Она упала в сугроб. Григорий быстро подхватил Петра под руки, подводчик — за босые щиколотки, но Дарья на четвереньках ползла за ними на крыльцо; целуя, хватала негнущиеся, мерзлые руки мужа. Григорий отталкивал ее ногой, чувствовал, что еще миг — и он потеряет над собой власть. Дуняшка силком оторвала Дарьины руки, прижала обеспамятевшую голову ее к своей груди.
* * *Стояла на кухне выморочная тишина. Петро лежал на полу странно маленький, будто ссохшийся весь. У него заострился нос, пшеничные усы потемнели, а все лицо строго вытянулось, похорошело. Из-под завязок шаровар высовывались босые волосатые ноги. Он медленно оттаивал, под ним стояла лужица розоватой воды. И чем больше отходило промерзшее за ночь тело, — резче ощущался соленый запах крови и приторно-сладкий васильковый трупный дух.
Пантелей Прокофьевич стругал под навесом сарая доски на гроб. Бабы возились в горенке около не приходившей в память Дарьи. Изредка оттуда слышался чей-нибудь резкий истерический всхлип, а потом ручьисто журчал голос свахи Василисы, прибежавшей «делить» горе. Григорий сидел на лавке против брата, крутил цыгарку, смотрел на желтое по краям лицо Петра, на руки его с посинелыми круглыми ногтями. Великий холод отчуждения уже делил его с братом. Был Петро теперь не своим, а недолгим гостем, с которым пришла пора расстаться. Лежит сейчас он, равнодушно привалившись щекой к земляному полу, словно ожидая чего-то, с успокоенной таинственной полуулыбкой, замерзшей под пшеничными усами. А завтра в последнюю путину соберут его жена и мать.

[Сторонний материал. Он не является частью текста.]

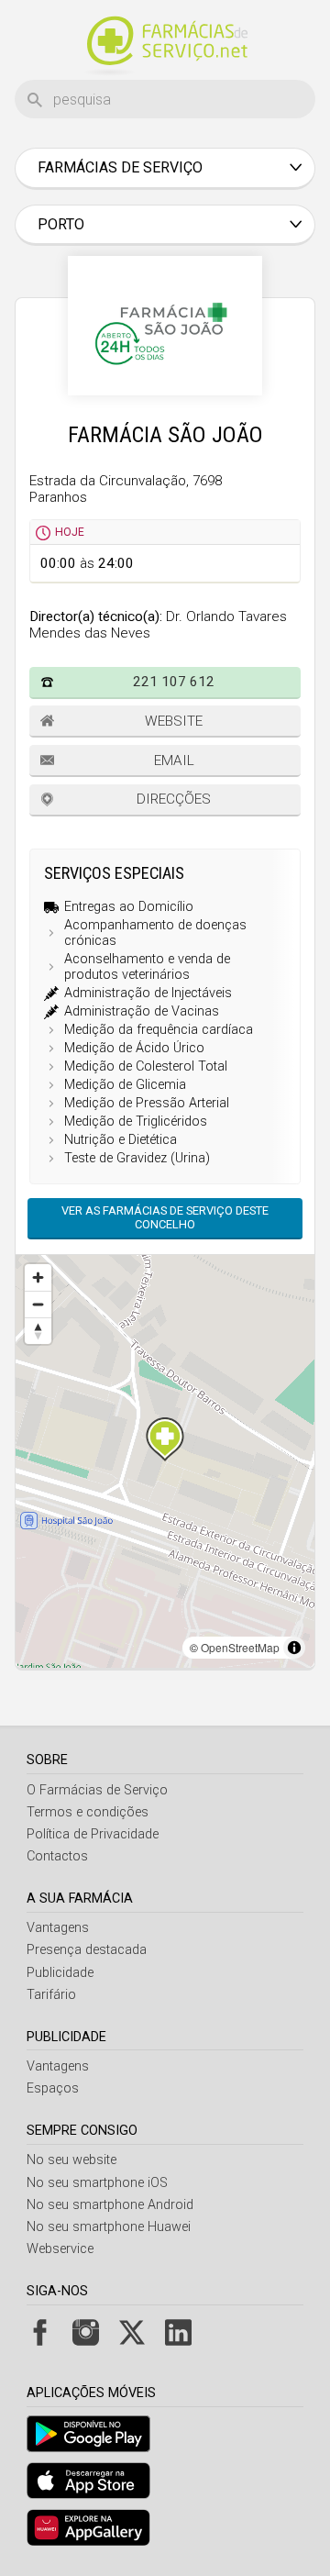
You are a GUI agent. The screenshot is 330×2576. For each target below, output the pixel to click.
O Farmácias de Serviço (97, 1790)
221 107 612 (173, 681)
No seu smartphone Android (110, 2205)
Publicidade (60, 1973)
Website (174, 721)
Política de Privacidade (93, 1834)
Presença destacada (87, 1950)
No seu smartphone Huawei (109, 2227)
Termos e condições (87, 1812)
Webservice (60, 2249)
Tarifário (51, 1995)
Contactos (57, 1856)
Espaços (53, 2088)
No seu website (71, 2160)
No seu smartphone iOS (97, 2183)
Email (174, 760)
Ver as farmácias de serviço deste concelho (165, 1217)
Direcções (174, 799)
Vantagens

Еще с вечера нагрела ему мать три чугуна теплой воды, а жена приготовила чистое белье и лучшие шаровары с мундиром. Григорий — брат его однокровник — и отец обмоют отныне не принадлежащее ему, не стыдящееся за свою наготу тело. Оденут в праздничное и положат на стол. А потом придет Дарья, вложит в широкие, ледяные руки, еще вчера обнимавшие ее, ту свечу, которая светила им обоим в церкви, когда они ходили вокруг аналоя, — и готов казак Петро Мелехов к проводам туда, откуда не возвращаются на побывку к родным куреням.
«Лучше б погиб ты где-нибудь в Пруссии, чем тут, на материных глазах!» — мысленно с укором говорил брату Григорий и, взглянув на труп, вдруг побелел: по щеке Петра к пониклой усине ползла слеза. Григорий даже вскочил, но, всмотревшись внимательней, вздохнул облегченно: не мертвая слеза, а капелька с оттаявшего курчавого чуба упала Петру на лоб, медленно скатилась по щеке.